» Enunciado de tarea
Conteste las siguientes preguntas a partir del texto sobre las cárceles:
(a) ¿Cuántos detenidos presentaron las quejas que examinó la Sala Constitucional?
(b) ¿En qué plazo debía elaborarse el plan solicitado por los magistrados a la ministra de Justicia?
(c) ¿Qué anunció la Defensoría de los Habitantes?

Las condiciones de nuestras cárceles incrementan el sufrimiento de la población penitenciaria más allá del dolor causado por la privación de libertad. El problema se ventila constantemente y las autoridades hacen esfuerzos por atenuar sus efectos sobre los reos, siempre con demasiada lentitud. La mayoría de las veces, la demora no es por falta de voluntad, sino de recursos económicos.
Pero impedir el abuso físico sí es cuestión de voluntad, además de un imperativo moral ineludible. La Sala Constitucional examinó las quejas de unos 30 detenidos en la sección de máxima seguridad del centro penitenciario La Reforma y encontró suficientes razones para ordenar la intervención del módulo con el fin de enfrentar “un patrón sistemático de tratos crueles, degradantes e inhumanos, y abuso policial”.
Las denuncias son reiteradas, así como los nombres de los custodios acusados de golpear, patear y agredir con gases irritantes en los ojos, boca y genitales, y de introducir los dedos en el ano de los reos. Dictámenes forenses acreditan en muchos casos la existencia de las lesiones y la mayoría de las quejas se centran en las áreas de máxima seguridad y el ámbito D. Las coincidencias no dejan duda de la existencia del problema.
Los magistrados pidieron a la ministra de Justicia, Cristina Ramírez, rotar a los custodios y elaborar, en el plazo de tres meses, un plan para remediar la situación. La funcionaria reaccionó con prontitud y ordenó la inmediata remoción del director del módulo de máxima seguridad. Una trabajadora social y una psicóloga acompañarán a la sustituta del funcionario en las labores de rectificación de las fallas.
La ministra también ordenó el traslado de los cuatro policías penitenciarios que permanecían en máxima seguridad, luego del traslado de otros 17, hace 15 días, y ofreció fortalecer la atención médica brindada a los reclusos. Al mismo tiempo, la Defensoría de los Habitantes anunció la intensificación de las inspecciones en La Reforma.
Las reacciones parecen adecuadas, pero cabe preguntarse cómo se llegó a este punto. La intervención de la Sala Constitucional debería ser innecesaria en materia de tortura, una práctica tan inadmisible que su erradicación por mera práctica administrativa es un presupuesto del sistema, no una meta. Si los magistrados se sienten obligados a ordenar las medidas descritas, el fracaso del sistema penitenciario no puede ser disimulado.
Es un fracaso sin excusas, como sí las hay para el hacinamiento causado por el aumento de la población penitenciaria y la carencia de recursos para construir nuevas cárceles. Es, además, un agravante inadmisible de las carencias que no pueden ser resueltas a partir de la voluntad de las autoridades.

» Datos proporcionados
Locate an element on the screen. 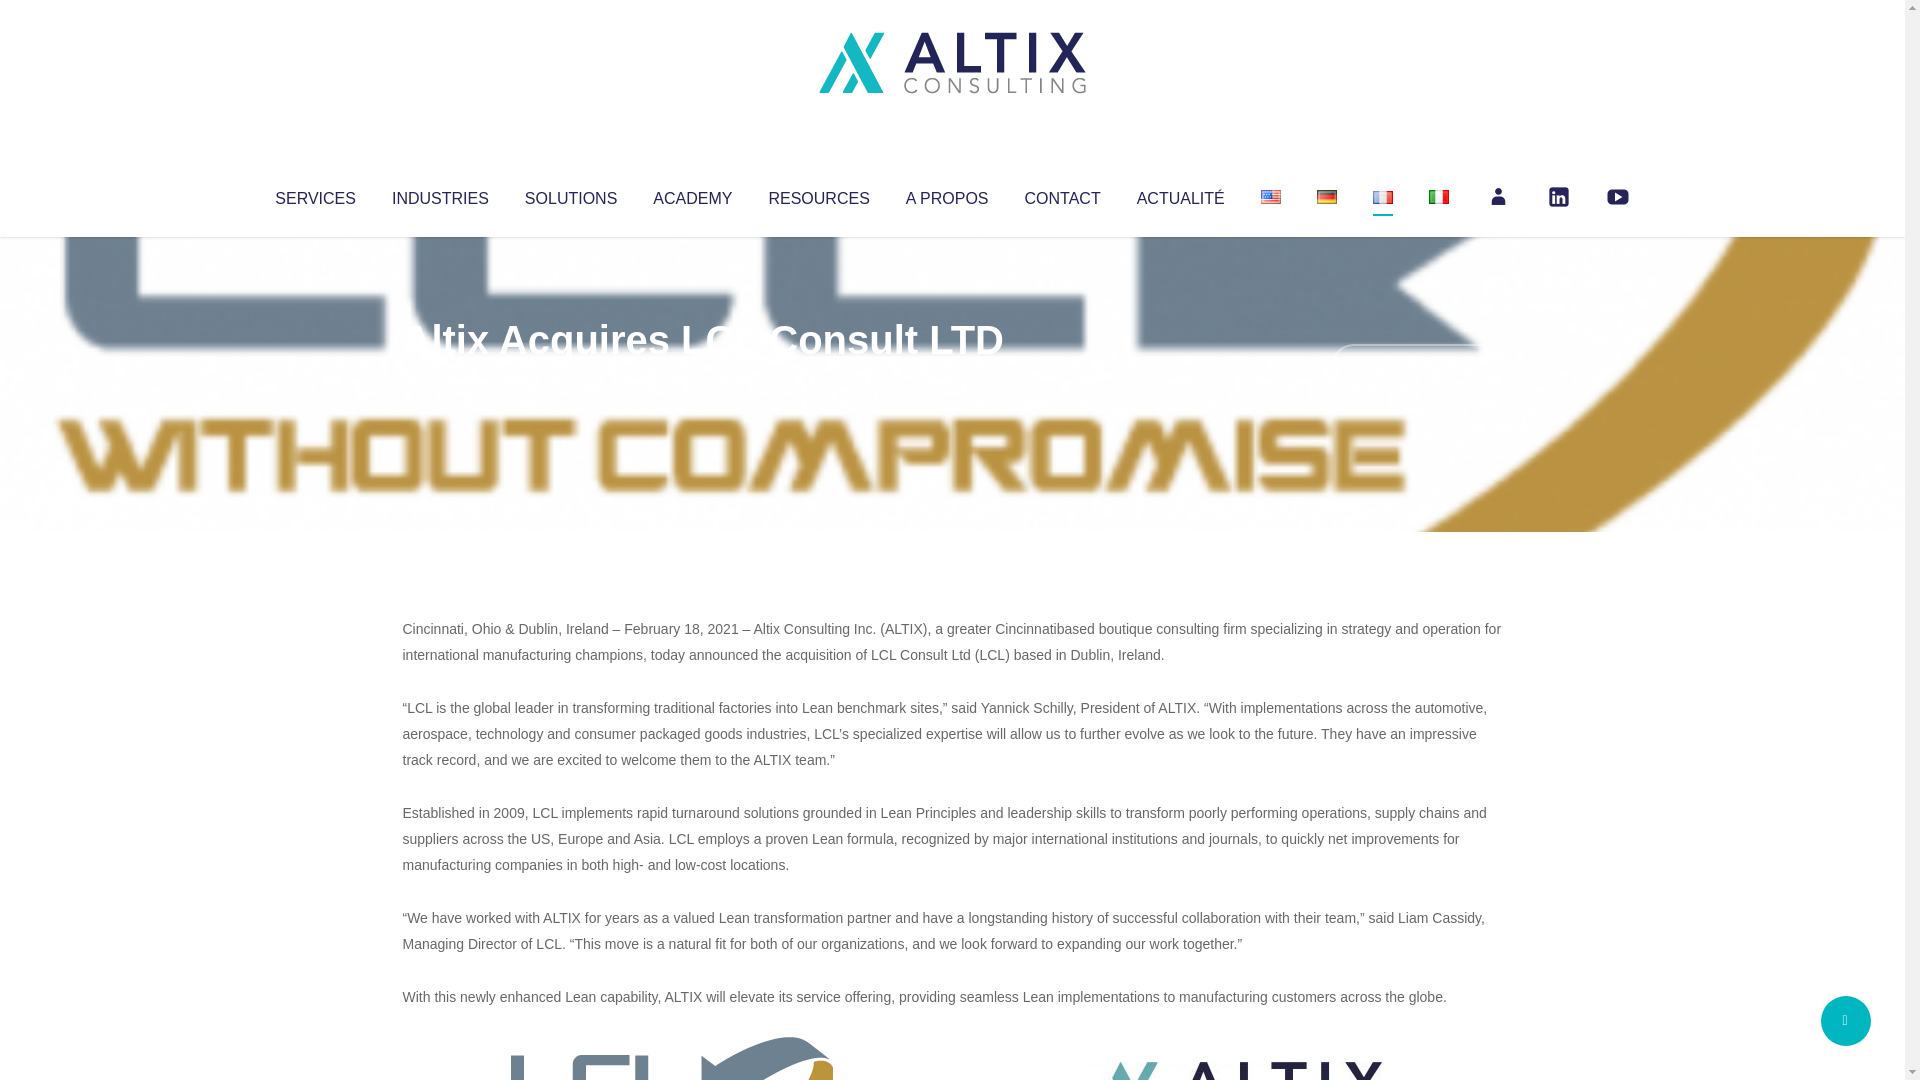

» Solución del ejercicio
(a) Unos 30 detenidos de la sección de máxima seguridad del centro penitenciario La Reforma.
(b) En el plazo de tres meses.
(c) La intensificación de las inspecciones en La Reforma.